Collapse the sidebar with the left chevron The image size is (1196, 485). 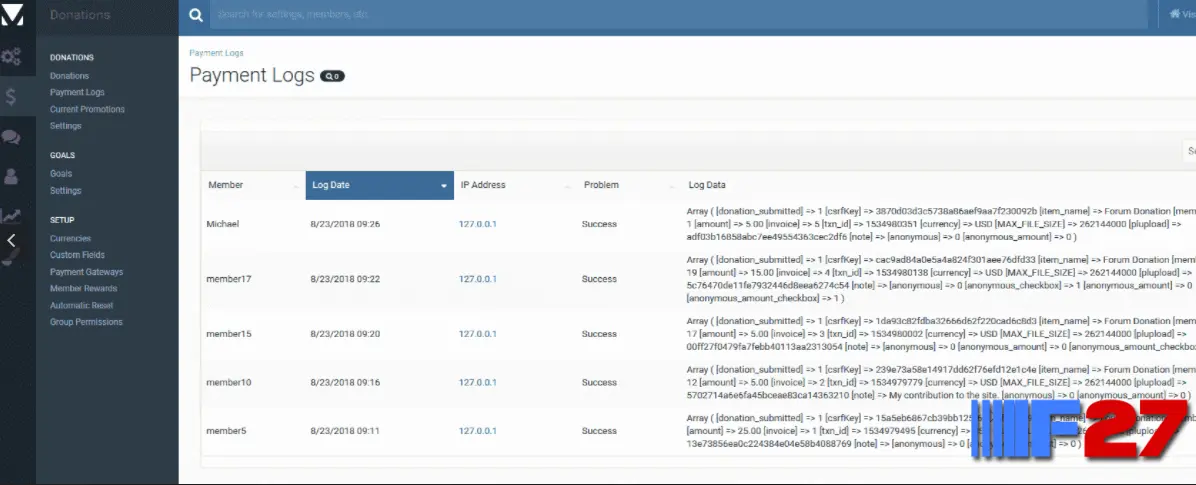pyautogui.click(x=11, y=240)
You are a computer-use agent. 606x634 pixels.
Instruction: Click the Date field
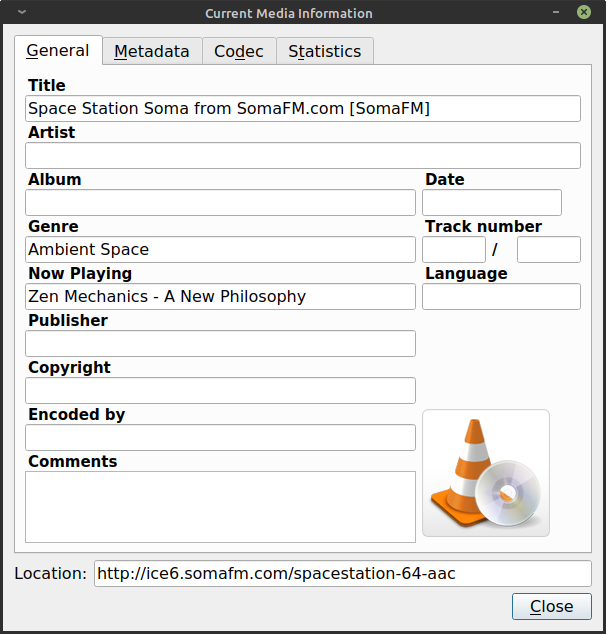click(x=491, y=203)
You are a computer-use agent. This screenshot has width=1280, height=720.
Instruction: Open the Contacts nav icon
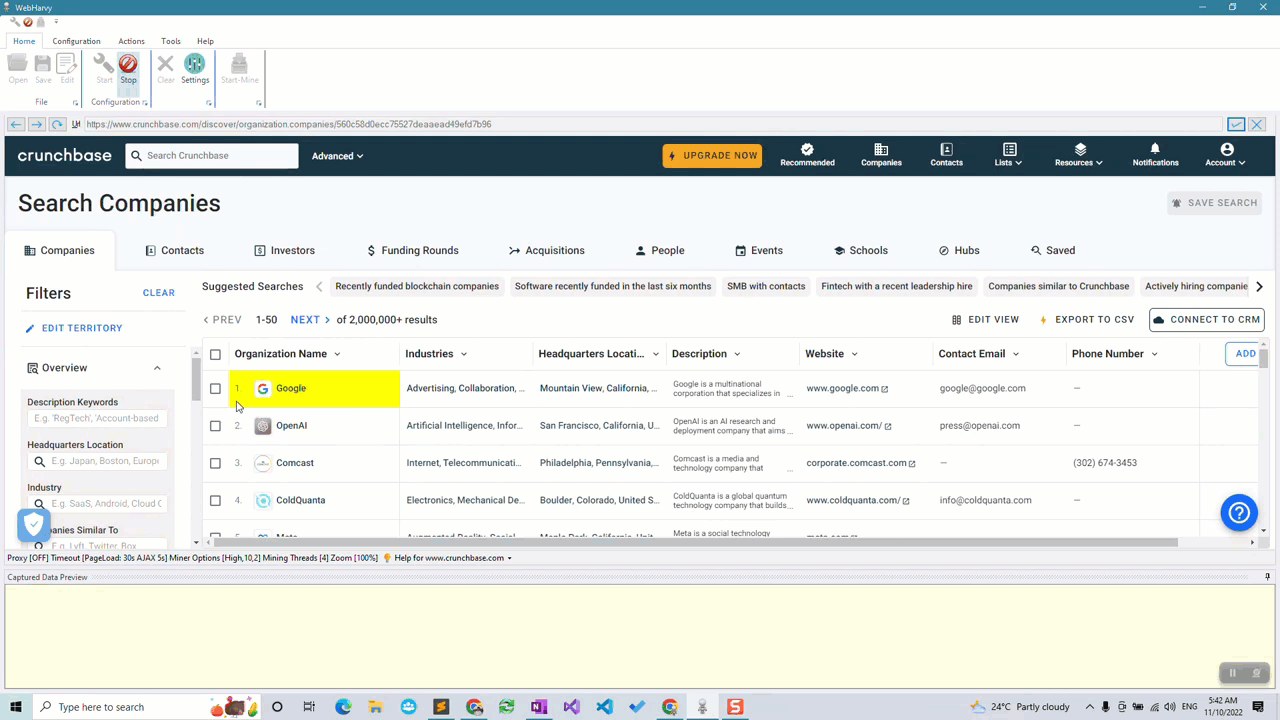(x=946, y=149)
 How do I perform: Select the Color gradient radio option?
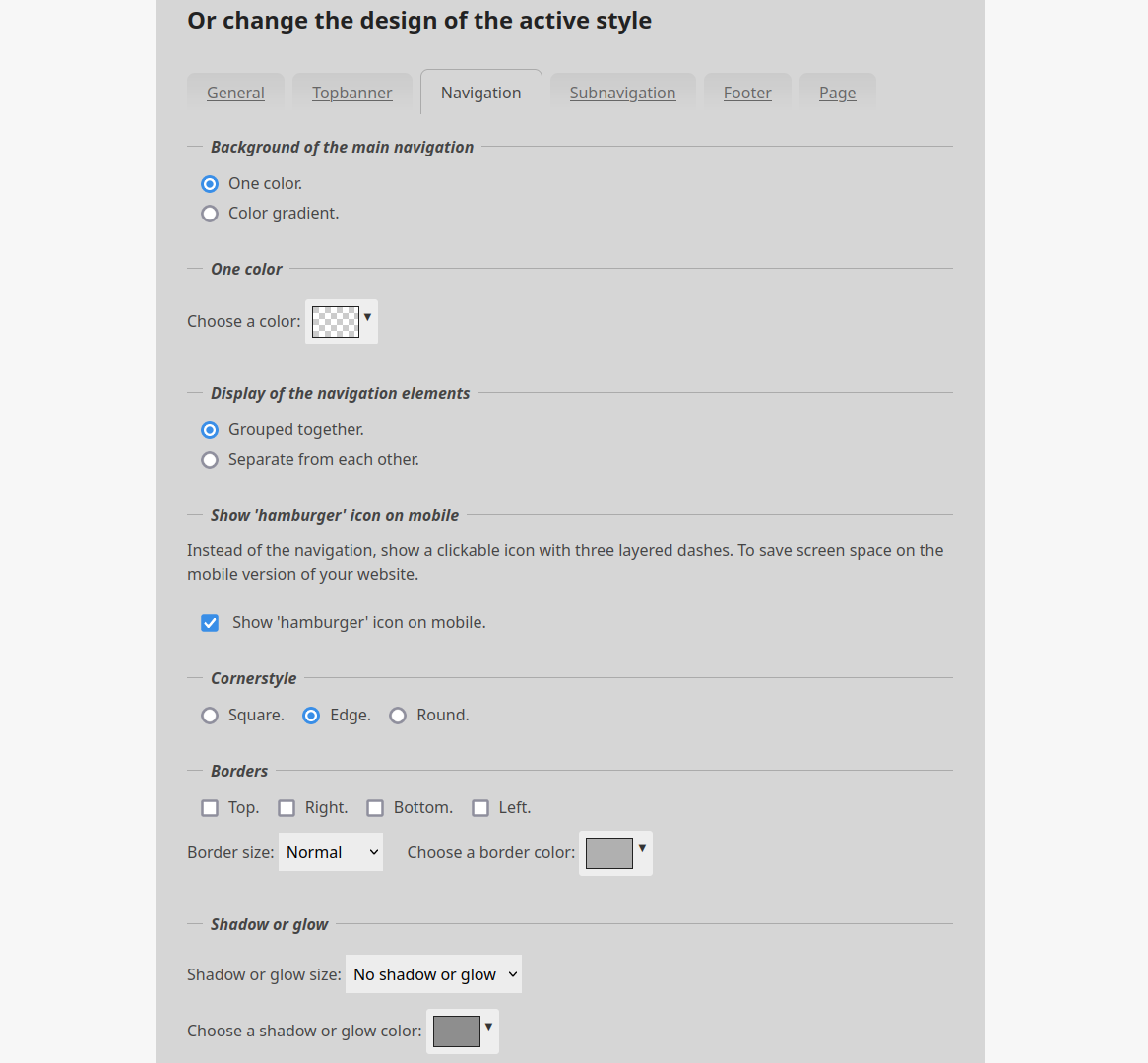click(x=210, y=214)
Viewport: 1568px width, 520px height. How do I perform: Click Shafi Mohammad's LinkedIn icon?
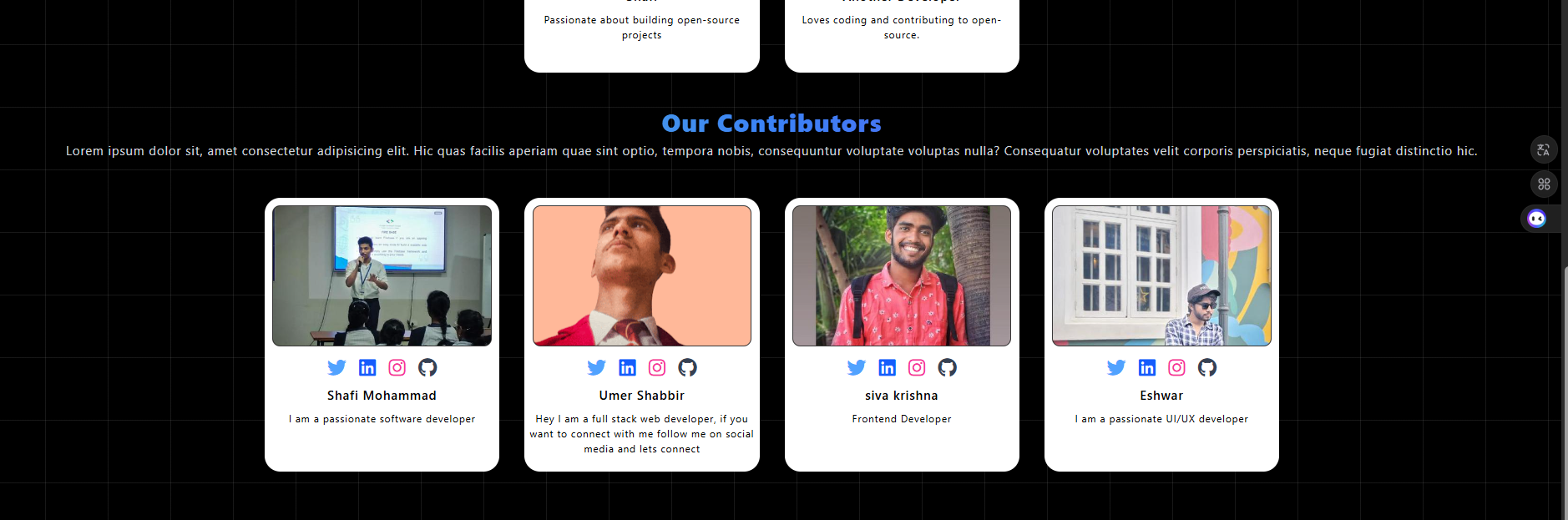coord(367,367)
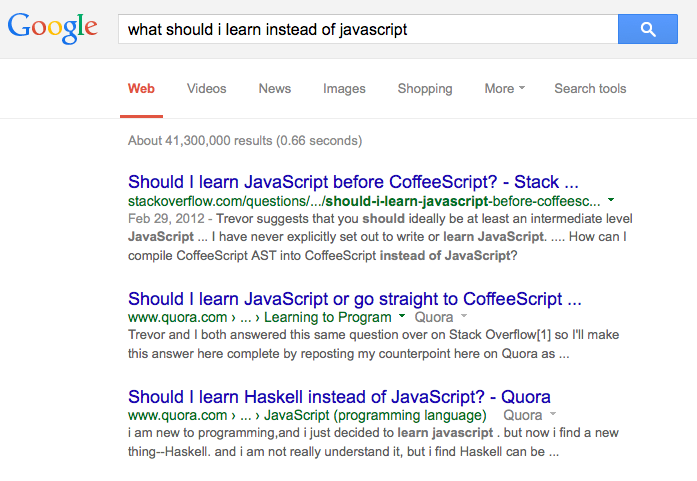Expand the stackoverflow.com URL dropdown arrow

tap(611, 201)
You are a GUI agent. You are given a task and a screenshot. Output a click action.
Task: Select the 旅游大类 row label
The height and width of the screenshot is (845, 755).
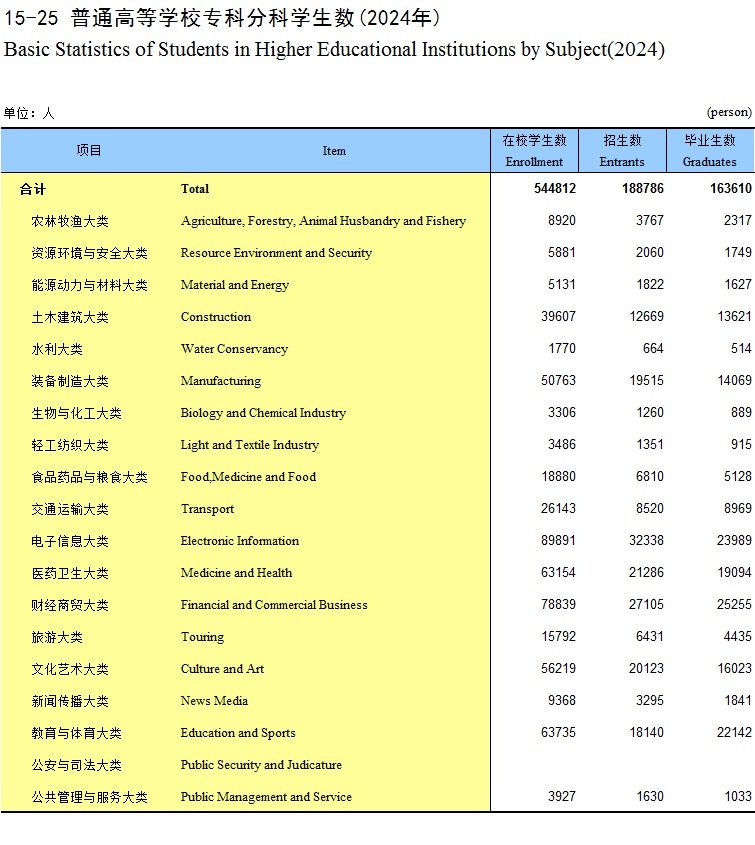point(57,637)
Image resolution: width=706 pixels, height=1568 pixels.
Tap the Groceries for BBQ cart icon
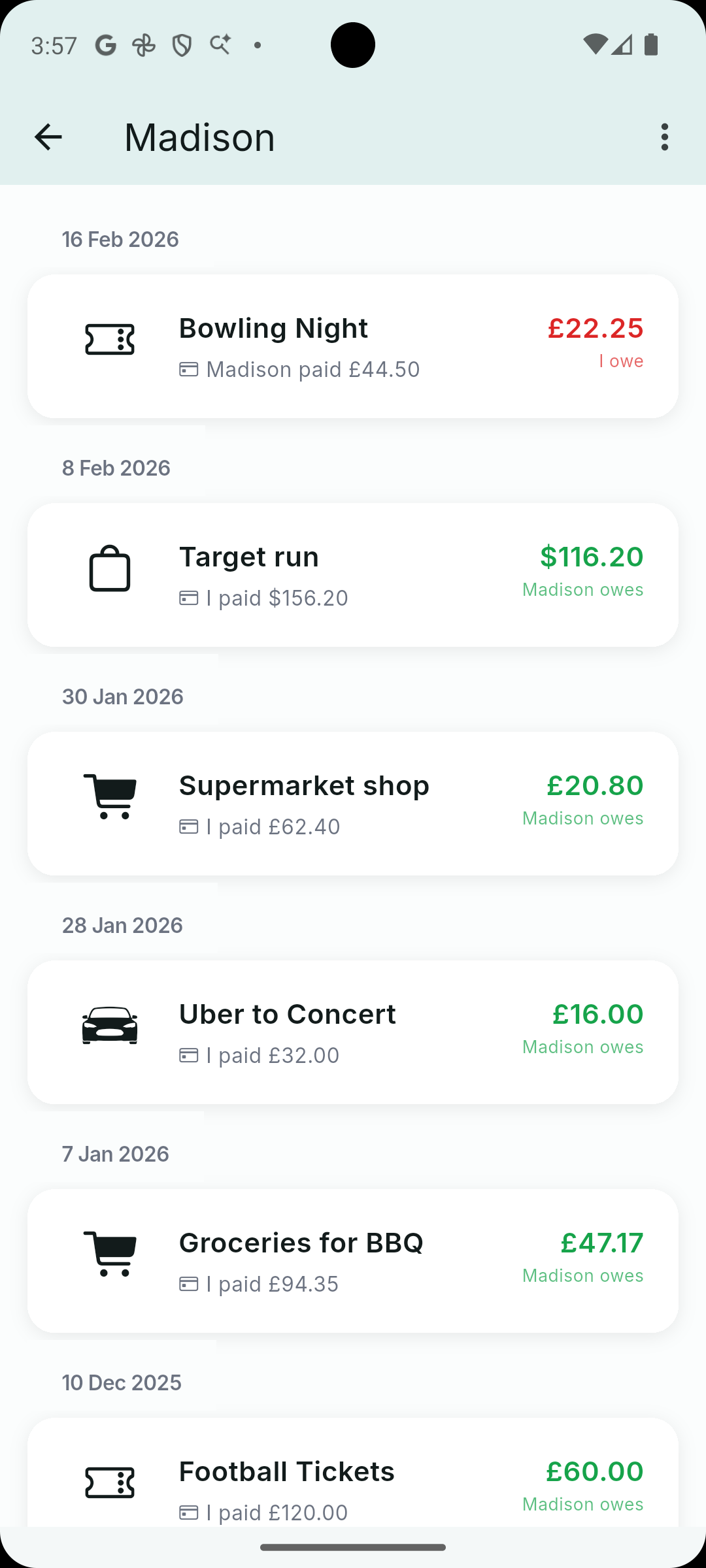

□ □ □ □ □ □ □

**Directions for this task**
Using the entries above, return each line that includes the word "pixels".

**Task answer**
You are a computer-use agent. 606x634 pixels.
Image resolution: width=706 pixels, height=1568 pixels.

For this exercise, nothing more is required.